Work instructions
**A.** In the MP1 handout, which file does the simulator open by default for the waveform format?
**B.** Continue the MP1 handout past its final sentence.

Document
I. Download and File Locations

CprE 583

MP1: UDP packet processing

(Due Fri: 10/2, Midnight)

I. Download and file locations

1.  Download MP1.tar.gz from: http://class.ee.iastate.edu/cpre583

2.  Uncompress into your U: (home directory)

3.  Quickly look over section VII. of this document to see what should be turned in

4.  Do one read through of this entire document before starting the MP. This includes going through the FAQs.

5.  Read the README file located in the top directory of MP1

6.  ISE project is located here: MP1/ise_proj/MP1.ise

a)  To open project: ise MP1.ise &

7.  You should be able to edit your VHDL, simulate, and build you bitfile from ISE

8.  How to save a dataset and waveform format in Modelsim

a)  Dataset

1. File -> Datasets -> (highlight vsim.wlf) -> Save As -> name_file.wlf -> Done

b)  Waveform format

1. File -> Save Format -> name_file.do

9.  How to load a data set and waveform format (Note load dataset first)

a)  Dataset

1. File Datasets -> Open -> Browse -> (select wanted .wlf file)

b)  Waveform format

1. File -> Load -> (select wanted .do file)

10.  Note anytime you change your wave format (e.g. add signals, or change signal radix) it is a good idea to save the format (or you will have to redo your changes the next time you run). Currently the simulator opens wave_mti.do by default. So if you want your default waveform to change, then save your changes as wave_mti.do.

11.  When using ISE make sure the upper left hand window drop box is set correctly

a)  Implementation: when making a bitfile, editing code

b)  Behavioral Simulation: when doing simulation.

12.  Sending UDP packets to the real hardware: The following directory has a README file, read it. And several simple .c programs for sending UDP packets. Let me know if you run into any issues or have any questions.

Given records

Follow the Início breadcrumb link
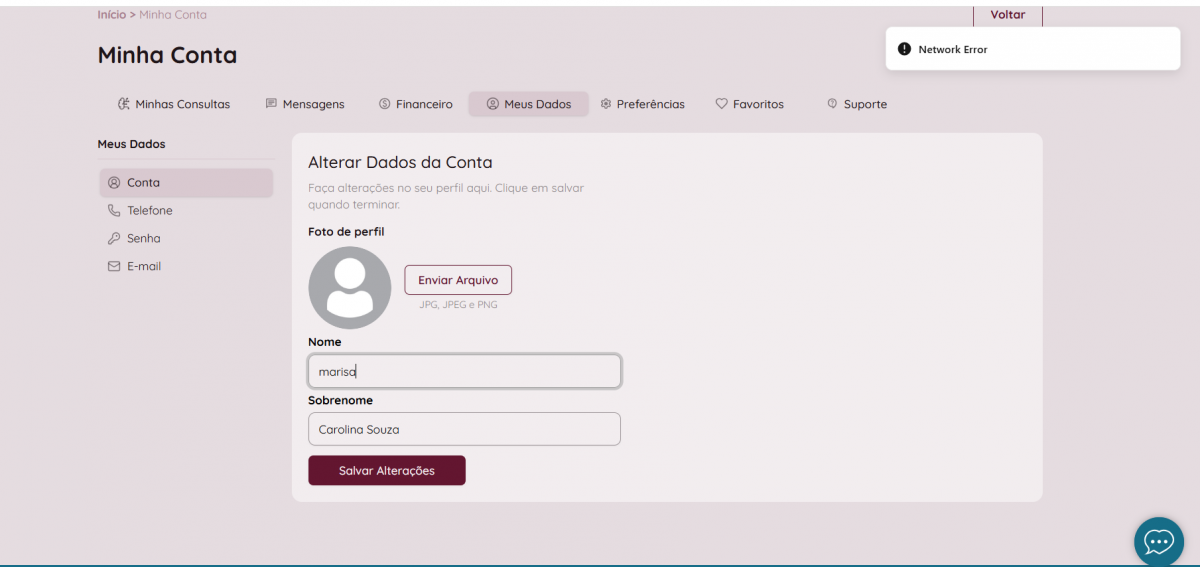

---

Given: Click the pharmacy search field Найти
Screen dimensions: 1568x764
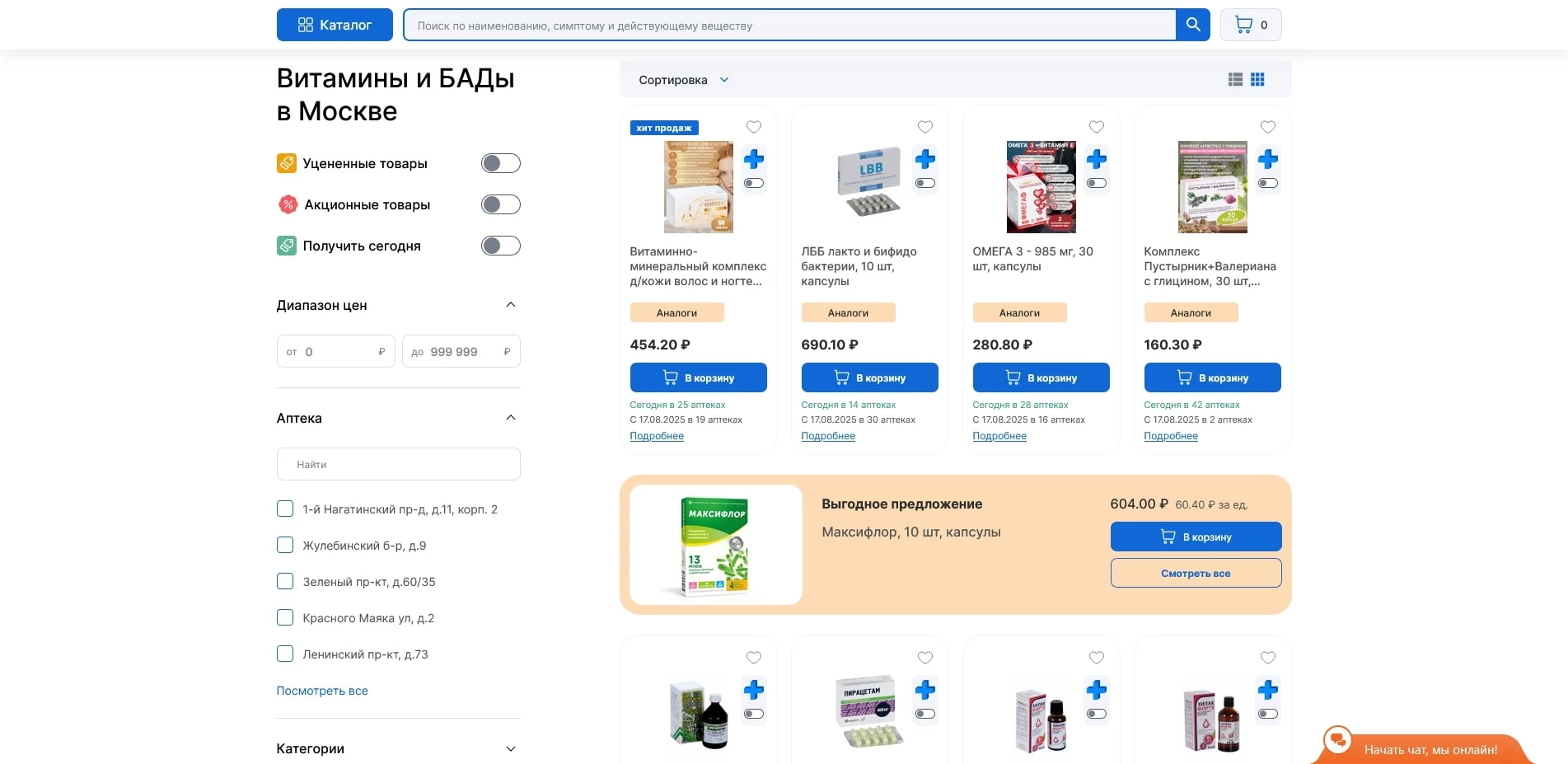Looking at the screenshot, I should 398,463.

...

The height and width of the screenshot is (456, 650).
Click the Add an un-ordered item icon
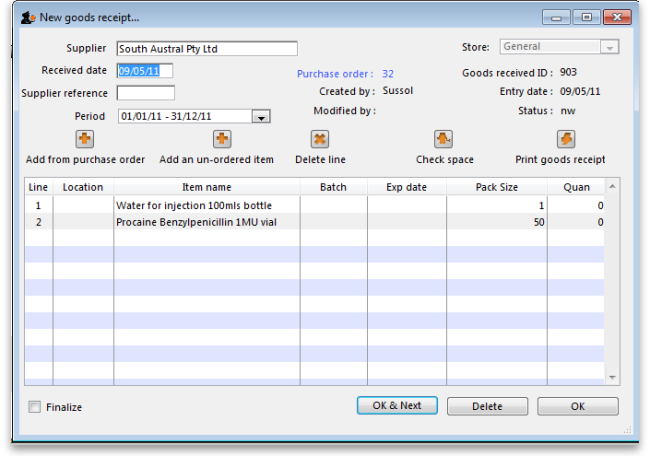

Exercise answers
**A.** wave_mti.do

**B.**
a)  MP1/UDP_SW

13.  You will be using a Linux program called tcpdump to examine the packets you get back in hardware to make sure they have the correct count values.

14.  For those of you that are interested in some of the low level details of the MP1 infrastructure you can down load the .pdf called “v5_emac_gsg340” from the course website. I used this document to help create MP1.

II. (5 pts) Getting started

1.  MP1_scanner (MP1/vhdl/client/): This is the module where you will be writing 99% of your code. Please read through this file to get a feel for what is going on.

1. Basic functions
2. Swaps the src and dst IP address
3. Zero’s out the UDP checksum
4. Finds the string “CO”

2.  emac0_phy_tb.vhd (MP1/simulation/): This is the primary part of the test bench you will be using. Make sure you understand how frames are being generated so that you can add your own, and/or modify the existing frames. The frames are what contain the data that is being sent to your hardware in simulation.

3.  Before modifying anything simulate the project (Modelsim will stop with an error that says simulation FAILED, ignore this).

1. Identify where the simulation finds the string “CO”, and then toggles a flag once “CO” is detected.
2. Save the dataset and wave format:
3. call dataset: MP1_org.wlf
4. call wave format: MP1_org.do
5. Become familiar with the find “CO” state-machine
6. (2 pts) Draw out the state machine for “CO”
7. Patterns may need to be counted over many packets. Why could the given FSM have a problem CORRECTLY counting the number of “CO”s over multiple packets (Note: for MP1 this issue should not be fixed until you complete everything else, it is bonus)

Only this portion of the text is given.